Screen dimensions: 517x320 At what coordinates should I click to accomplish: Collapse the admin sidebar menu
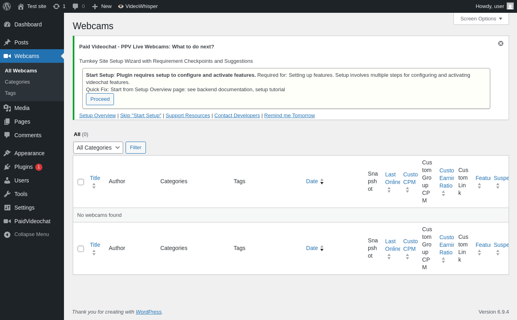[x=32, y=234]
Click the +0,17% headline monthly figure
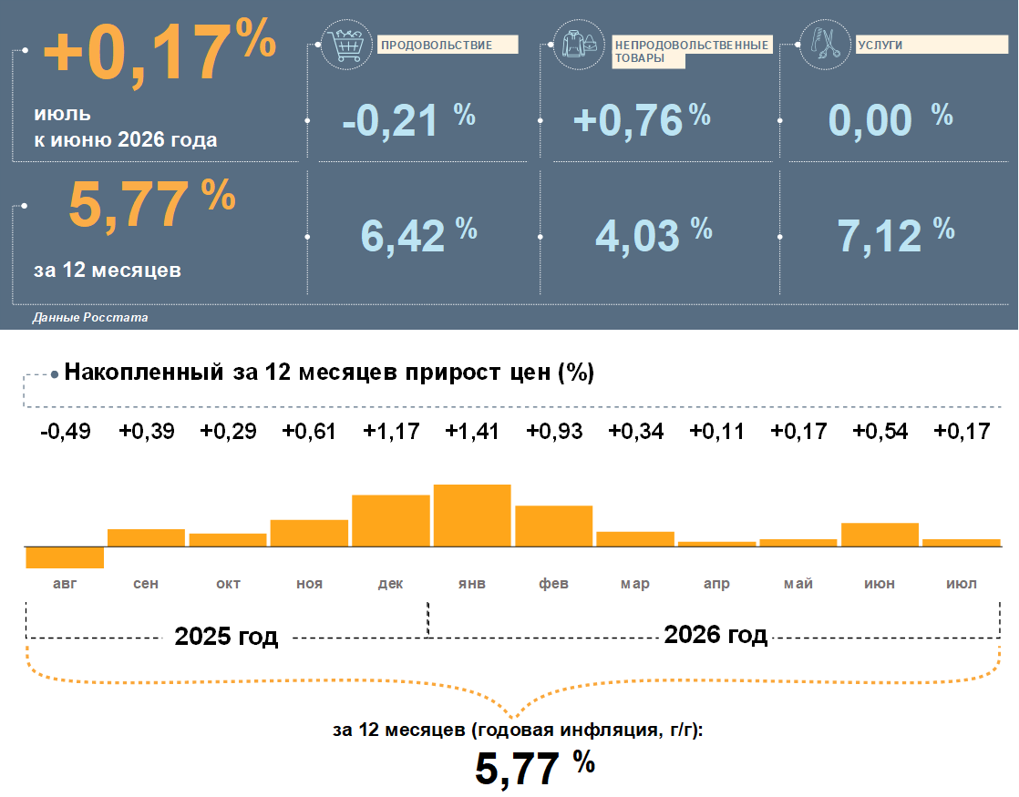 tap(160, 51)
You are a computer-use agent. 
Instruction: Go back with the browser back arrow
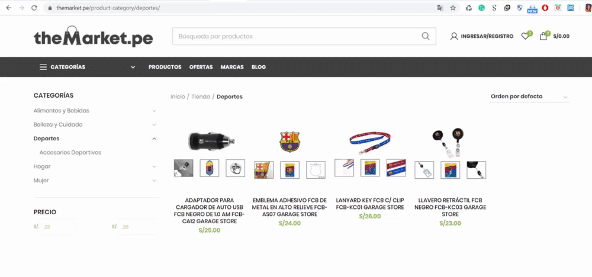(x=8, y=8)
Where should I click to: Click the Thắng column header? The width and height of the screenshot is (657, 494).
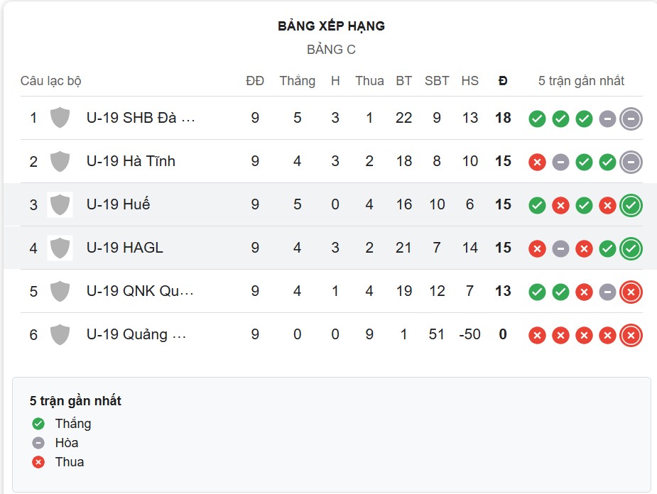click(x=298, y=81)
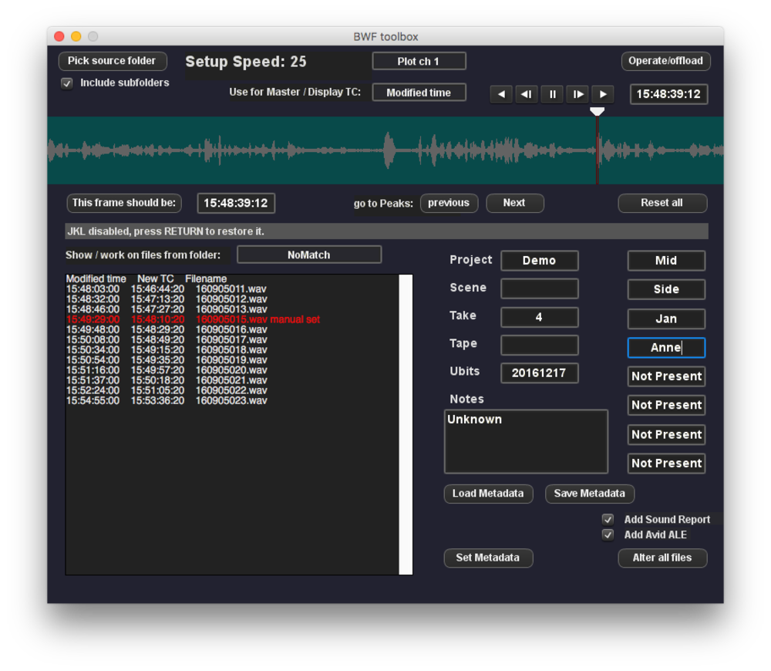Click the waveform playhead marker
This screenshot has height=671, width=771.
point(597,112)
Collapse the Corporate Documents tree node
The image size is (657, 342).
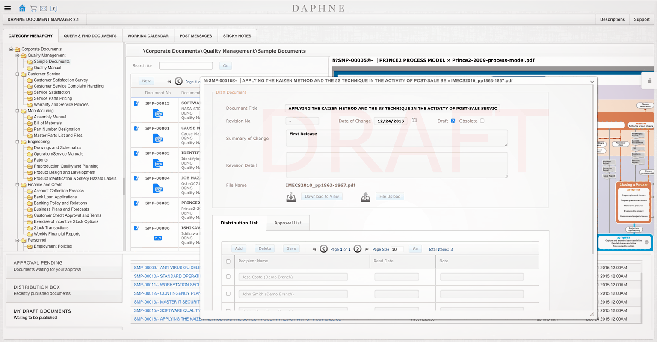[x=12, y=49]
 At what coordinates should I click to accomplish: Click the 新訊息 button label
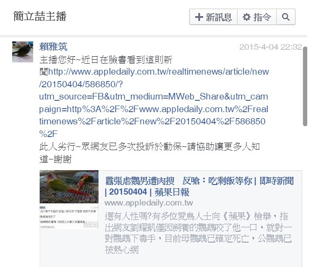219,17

_AIM OF THE TASK_
What's needed here is an exact repeat of all the records above, pictures excluded.

_YOUR SOLUTION_
Screen dimensions: 517x320 At what coordinates should I click to accomplish: Collapse the admin sidebar menu
[x=32, y=234]
Click the +0,17% headline monthly figure
 tap(160, 51)
You are a computer-use agent. 
Instruction: Go back with the browser back arrow
(x=8, y=8)
Where should I click to: Click the Thắng column header? The width and height of the screenshot is (657, 494).
click(x=298, y=81)
Click the waveform playhead marker
This screenshot has height=671, width=771.
point(597,112)
Collapse the Corporate Documents tree node
The image size is (657, 342).
[x=12, y=49]
 At what coordinates should I click to accomplish: Click the 新訊息 button label
219,17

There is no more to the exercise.